(Beginning of Records for this exercise)

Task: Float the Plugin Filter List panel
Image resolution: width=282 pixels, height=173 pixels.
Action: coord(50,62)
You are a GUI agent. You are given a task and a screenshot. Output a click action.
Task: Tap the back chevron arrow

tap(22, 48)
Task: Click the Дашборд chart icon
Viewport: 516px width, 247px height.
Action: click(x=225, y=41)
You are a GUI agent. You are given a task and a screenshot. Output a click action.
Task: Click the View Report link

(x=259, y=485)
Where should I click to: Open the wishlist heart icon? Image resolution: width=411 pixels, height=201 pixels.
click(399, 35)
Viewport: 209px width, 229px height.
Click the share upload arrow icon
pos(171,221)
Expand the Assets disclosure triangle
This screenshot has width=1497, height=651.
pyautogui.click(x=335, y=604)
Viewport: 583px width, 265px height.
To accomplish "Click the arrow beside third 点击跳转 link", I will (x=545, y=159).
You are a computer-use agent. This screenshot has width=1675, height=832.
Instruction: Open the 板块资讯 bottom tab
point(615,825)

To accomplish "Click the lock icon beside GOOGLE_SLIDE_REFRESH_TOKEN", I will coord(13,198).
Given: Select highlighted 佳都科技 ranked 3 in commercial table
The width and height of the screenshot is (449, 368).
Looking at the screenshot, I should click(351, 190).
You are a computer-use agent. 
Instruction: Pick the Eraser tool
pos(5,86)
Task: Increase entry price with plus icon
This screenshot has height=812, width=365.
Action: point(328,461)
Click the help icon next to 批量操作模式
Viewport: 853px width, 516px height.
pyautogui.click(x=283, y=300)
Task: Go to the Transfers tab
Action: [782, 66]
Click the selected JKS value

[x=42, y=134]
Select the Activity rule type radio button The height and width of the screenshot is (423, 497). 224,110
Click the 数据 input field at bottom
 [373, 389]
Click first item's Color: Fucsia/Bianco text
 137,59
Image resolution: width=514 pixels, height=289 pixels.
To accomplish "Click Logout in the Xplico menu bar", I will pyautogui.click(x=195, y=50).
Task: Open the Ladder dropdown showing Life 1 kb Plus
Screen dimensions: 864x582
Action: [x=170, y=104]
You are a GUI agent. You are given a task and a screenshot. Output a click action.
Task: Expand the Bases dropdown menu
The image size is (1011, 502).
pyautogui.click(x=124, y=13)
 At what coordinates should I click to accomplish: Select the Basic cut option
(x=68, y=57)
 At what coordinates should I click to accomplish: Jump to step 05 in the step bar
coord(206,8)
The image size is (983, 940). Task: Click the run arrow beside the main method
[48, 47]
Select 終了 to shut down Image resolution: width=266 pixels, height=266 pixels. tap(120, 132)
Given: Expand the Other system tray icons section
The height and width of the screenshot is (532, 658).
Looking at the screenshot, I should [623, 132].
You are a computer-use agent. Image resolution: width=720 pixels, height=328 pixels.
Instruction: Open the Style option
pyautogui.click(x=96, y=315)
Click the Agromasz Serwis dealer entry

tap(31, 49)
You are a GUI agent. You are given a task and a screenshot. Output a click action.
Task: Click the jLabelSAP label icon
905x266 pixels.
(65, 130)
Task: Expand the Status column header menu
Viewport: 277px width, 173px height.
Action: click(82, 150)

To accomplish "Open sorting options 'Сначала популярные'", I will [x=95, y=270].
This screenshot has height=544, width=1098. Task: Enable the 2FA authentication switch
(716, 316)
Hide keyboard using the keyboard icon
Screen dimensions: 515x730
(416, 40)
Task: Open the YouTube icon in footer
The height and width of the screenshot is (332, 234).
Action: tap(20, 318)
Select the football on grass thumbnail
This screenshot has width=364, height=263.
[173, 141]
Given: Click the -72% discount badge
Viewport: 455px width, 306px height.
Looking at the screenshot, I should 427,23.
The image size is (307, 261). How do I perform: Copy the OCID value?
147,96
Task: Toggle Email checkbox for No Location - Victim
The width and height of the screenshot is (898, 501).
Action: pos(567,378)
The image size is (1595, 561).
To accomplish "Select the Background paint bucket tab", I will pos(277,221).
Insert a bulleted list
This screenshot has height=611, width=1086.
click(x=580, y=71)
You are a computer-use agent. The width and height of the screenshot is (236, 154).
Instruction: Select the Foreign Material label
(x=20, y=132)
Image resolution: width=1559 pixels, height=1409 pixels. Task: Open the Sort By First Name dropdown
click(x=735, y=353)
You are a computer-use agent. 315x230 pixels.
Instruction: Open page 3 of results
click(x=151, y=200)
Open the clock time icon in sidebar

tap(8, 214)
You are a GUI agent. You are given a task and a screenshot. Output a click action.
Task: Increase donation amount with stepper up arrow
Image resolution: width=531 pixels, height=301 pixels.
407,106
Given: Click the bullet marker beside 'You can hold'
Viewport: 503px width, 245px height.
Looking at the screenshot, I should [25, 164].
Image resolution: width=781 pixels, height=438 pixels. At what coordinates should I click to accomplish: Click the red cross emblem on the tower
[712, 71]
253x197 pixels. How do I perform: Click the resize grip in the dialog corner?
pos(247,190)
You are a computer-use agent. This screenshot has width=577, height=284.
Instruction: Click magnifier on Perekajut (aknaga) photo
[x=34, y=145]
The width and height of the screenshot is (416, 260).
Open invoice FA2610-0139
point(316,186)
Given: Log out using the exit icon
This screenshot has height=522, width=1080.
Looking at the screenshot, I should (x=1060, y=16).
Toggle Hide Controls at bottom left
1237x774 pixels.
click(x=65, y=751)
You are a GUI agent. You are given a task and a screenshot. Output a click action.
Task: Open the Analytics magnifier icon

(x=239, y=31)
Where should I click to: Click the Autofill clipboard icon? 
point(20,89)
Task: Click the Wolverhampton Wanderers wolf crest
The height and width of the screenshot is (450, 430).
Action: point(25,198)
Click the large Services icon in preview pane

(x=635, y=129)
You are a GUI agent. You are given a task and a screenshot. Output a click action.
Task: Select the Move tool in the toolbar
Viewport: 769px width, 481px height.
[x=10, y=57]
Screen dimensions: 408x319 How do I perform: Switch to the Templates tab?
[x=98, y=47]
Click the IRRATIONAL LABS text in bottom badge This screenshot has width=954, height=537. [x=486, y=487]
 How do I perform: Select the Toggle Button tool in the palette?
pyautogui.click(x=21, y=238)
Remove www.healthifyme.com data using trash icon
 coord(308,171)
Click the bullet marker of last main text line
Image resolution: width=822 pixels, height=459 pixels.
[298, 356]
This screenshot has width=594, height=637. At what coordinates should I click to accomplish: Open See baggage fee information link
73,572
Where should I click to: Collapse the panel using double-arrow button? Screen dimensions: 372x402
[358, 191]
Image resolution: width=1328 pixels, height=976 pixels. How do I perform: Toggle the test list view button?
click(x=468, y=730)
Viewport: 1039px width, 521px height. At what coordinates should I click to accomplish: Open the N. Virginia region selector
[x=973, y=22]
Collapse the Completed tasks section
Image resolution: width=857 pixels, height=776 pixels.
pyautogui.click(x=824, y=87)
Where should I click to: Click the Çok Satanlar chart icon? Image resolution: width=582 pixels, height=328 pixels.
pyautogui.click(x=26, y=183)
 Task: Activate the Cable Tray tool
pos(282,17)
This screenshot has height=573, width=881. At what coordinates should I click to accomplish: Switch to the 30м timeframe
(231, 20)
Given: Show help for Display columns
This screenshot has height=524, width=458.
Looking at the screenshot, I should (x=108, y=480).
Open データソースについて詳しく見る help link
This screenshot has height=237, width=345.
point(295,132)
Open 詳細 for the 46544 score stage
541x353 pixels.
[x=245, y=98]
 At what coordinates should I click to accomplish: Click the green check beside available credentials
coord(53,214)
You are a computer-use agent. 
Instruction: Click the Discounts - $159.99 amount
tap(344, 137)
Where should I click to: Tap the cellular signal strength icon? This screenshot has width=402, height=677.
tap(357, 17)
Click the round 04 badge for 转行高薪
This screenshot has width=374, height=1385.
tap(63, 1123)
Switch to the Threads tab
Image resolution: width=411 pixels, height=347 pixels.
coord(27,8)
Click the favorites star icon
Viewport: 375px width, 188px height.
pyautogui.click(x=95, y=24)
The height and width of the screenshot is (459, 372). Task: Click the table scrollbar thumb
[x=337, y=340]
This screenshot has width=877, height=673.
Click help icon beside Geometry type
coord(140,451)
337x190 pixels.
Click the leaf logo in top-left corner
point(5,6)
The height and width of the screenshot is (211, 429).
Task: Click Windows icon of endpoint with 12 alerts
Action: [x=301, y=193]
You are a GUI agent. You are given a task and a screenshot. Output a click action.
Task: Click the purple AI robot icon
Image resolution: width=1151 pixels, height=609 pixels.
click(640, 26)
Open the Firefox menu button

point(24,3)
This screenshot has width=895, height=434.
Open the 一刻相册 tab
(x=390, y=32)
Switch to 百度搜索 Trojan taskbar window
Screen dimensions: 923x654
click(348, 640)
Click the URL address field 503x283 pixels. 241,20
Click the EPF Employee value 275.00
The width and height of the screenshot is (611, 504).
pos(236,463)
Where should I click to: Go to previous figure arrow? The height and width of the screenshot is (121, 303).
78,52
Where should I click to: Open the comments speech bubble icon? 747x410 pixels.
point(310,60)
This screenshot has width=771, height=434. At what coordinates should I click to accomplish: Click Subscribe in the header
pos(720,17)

(End of Records for this exercise)

» **Exercise prompt**
Copy out all lines of the material above in which "will" occurs.

» **Output below**
To accomplish "Click the arrow beside third 点击跳转 link", I will (x=545, y=159).
To accomplish "Click the lock icon beside GOOGLE_SLIDE_REFRESH_TOKEN", I will coord(13,198).
To accomplish "Click Logout in the Xplico menu bar", I will pyautogui.click(x=195, y=50).
To accomplish "Open sorting options 'Сначала популярные'", I will [x=95, y=270].
To accomplish "Select the Background paint bucket tab", I will pos(277,221).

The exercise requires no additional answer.